И он следовал. Только успокоится, только соберётся прилечь в понравившийся сугроб, я его хлоп-хлоп по щекам, и всё как на бис повторяется.
Мы этакой танцевальной парой додвигались уже до базара, до остановки оставался последний рывок. Из морозной тьмы вдруг вылепились две фигуры — два здоровых милиционера. Они подхватили ГенФеда под его болоньевые руки, меня — просто за шиворот и препроводили в "ментовку".
ГенФед этому искренне обрадовался. Он уже восемь лет учился на третьем курсе Литинститута, готова была к печати и ждала своего часа его первая книжка. Он печатался уже в самом престижном издании "День поэзии", чего ему было бояться? У меня ничего этого не было. Я только устроился корреспондентом в "молодёжку", и "засветка" в вытрезвителе могла мою карьеру оборвать. Но и я тоже обрадовался, когда мы оказались в тесной комнатёнке, где гудела огнем "буржуйка" и было как в Ташкенте. ГенФед, чего-то напевая, улёгся на деревянных нарах и уснул как младенец.
Милиционеры смотрели на нас отчужденно. Один сказал:
— Сейчас, голуби, за вами машина придет, поедете в вытрезвитель.
— Да я-то трезв! — пискнул я.
— Ты-то трезв, — возразил тот же, разговорчивый. — А за что же ты его лупил?
— Да не лупил я, в чувство приводил, чтобы он шел... Товарищи офицеры! — воодушевился я, заметив, что сержанты милиции меня слушают. — Вы знаете, это кто? Это поэт. У него книжка в Москве вышла, не дошла еще до Оренбурга, ну вот, мы на радостях...
— А чем докажешь?— спросил молчаливый.
— Я его стихи наизусть помню. Могу почитать.
— А читай! — потребовал тот же.
Видимо, поэты все же нечасто к ним залетали. Александр Возняк, к примеру, всё больше в Центральное отделение попадал. И я, согретый надеждой, прочел:
Мы уже не маленькие, курим!
Мы уже не маменькины,
Третий класс.
Мы давно переболели корью.
Даже школа не смогла без нас.
Не достала к новогодью елку,
Мы березу сами принесли,
И у взрослых сразу сердце ёкнуло:
Вот и дети наши подросли.
— Это жизнь!— отрецензировал один.
— Неужто это он сам? Может, у Пушкина списал?— посомневался второй.
— Нет, не списывал. Пушкин в третьем классе не курил,— ответил я и начал читать дальше.
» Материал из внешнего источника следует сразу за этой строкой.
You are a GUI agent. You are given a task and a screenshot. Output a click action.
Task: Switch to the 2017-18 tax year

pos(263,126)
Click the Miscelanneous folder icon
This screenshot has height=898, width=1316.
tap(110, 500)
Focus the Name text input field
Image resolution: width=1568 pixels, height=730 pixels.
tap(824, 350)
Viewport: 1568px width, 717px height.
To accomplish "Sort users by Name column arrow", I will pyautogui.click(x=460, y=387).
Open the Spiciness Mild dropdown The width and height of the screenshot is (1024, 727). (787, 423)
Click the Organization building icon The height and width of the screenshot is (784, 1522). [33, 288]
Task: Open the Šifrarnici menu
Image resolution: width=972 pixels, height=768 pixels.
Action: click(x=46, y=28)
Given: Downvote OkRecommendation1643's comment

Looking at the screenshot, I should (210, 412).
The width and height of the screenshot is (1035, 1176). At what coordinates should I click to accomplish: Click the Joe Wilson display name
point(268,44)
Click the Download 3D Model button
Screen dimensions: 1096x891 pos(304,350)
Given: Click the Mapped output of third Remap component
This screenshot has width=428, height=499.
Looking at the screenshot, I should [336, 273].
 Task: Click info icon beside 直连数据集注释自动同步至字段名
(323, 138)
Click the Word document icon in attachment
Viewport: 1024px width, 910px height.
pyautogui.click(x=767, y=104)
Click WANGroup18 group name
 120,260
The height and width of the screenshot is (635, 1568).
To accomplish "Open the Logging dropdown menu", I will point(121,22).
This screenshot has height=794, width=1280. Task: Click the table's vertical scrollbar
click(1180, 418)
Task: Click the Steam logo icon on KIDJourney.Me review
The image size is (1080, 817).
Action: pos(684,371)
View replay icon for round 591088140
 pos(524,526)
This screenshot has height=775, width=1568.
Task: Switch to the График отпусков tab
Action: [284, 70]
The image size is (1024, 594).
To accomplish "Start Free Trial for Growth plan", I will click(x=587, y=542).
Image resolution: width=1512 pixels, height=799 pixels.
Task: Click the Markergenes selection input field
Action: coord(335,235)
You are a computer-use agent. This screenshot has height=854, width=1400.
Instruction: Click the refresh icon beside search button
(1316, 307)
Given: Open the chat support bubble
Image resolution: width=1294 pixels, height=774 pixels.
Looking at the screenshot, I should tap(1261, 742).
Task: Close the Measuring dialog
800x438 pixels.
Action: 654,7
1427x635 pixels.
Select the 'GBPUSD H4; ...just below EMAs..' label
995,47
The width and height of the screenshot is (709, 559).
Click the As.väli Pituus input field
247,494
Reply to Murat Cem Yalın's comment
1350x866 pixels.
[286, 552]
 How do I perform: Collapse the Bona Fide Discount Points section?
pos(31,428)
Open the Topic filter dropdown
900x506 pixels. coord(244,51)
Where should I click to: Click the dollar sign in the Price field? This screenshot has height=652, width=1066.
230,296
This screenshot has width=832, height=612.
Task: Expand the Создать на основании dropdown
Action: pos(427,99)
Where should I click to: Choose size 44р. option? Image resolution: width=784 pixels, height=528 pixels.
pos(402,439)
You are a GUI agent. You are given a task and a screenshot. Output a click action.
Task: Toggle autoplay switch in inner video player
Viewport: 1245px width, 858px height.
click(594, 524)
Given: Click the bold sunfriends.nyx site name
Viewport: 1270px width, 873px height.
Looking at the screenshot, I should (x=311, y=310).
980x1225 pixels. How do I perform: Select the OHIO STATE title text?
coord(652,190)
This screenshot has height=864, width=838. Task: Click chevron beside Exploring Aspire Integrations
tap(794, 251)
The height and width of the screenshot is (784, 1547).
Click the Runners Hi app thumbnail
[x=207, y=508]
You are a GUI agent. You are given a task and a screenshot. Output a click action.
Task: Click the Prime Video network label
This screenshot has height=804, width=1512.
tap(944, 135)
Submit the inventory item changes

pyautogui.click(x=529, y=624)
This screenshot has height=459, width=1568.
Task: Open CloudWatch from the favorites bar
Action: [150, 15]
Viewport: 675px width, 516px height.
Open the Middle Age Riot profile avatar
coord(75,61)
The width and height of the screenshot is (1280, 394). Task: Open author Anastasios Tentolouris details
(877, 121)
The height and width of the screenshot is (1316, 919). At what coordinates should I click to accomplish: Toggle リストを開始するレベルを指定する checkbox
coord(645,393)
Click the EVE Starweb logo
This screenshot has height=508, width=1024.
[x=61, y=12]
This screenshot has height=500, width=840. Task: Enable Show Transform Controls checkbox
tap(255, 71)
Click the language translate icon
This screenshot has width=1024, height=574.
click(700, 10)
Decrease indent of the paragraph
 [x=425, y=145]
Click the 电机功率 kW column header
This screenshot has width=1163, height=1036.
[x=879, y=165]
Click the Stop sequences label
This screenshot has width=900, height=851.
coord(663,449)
Шумел огонь в печке, храпел ГенФед, разнеженный теплом, а милиционеры требовали:
— Читай ещё!
Моя пришпоренная память меня не подвела, и я читал:
С сорок первого пусты закрома,
С сорок первого года до сорок шестого.
Вот я в школу иду вдоль амбара пустого,
Вот я в школу иду. Там — еда задарма.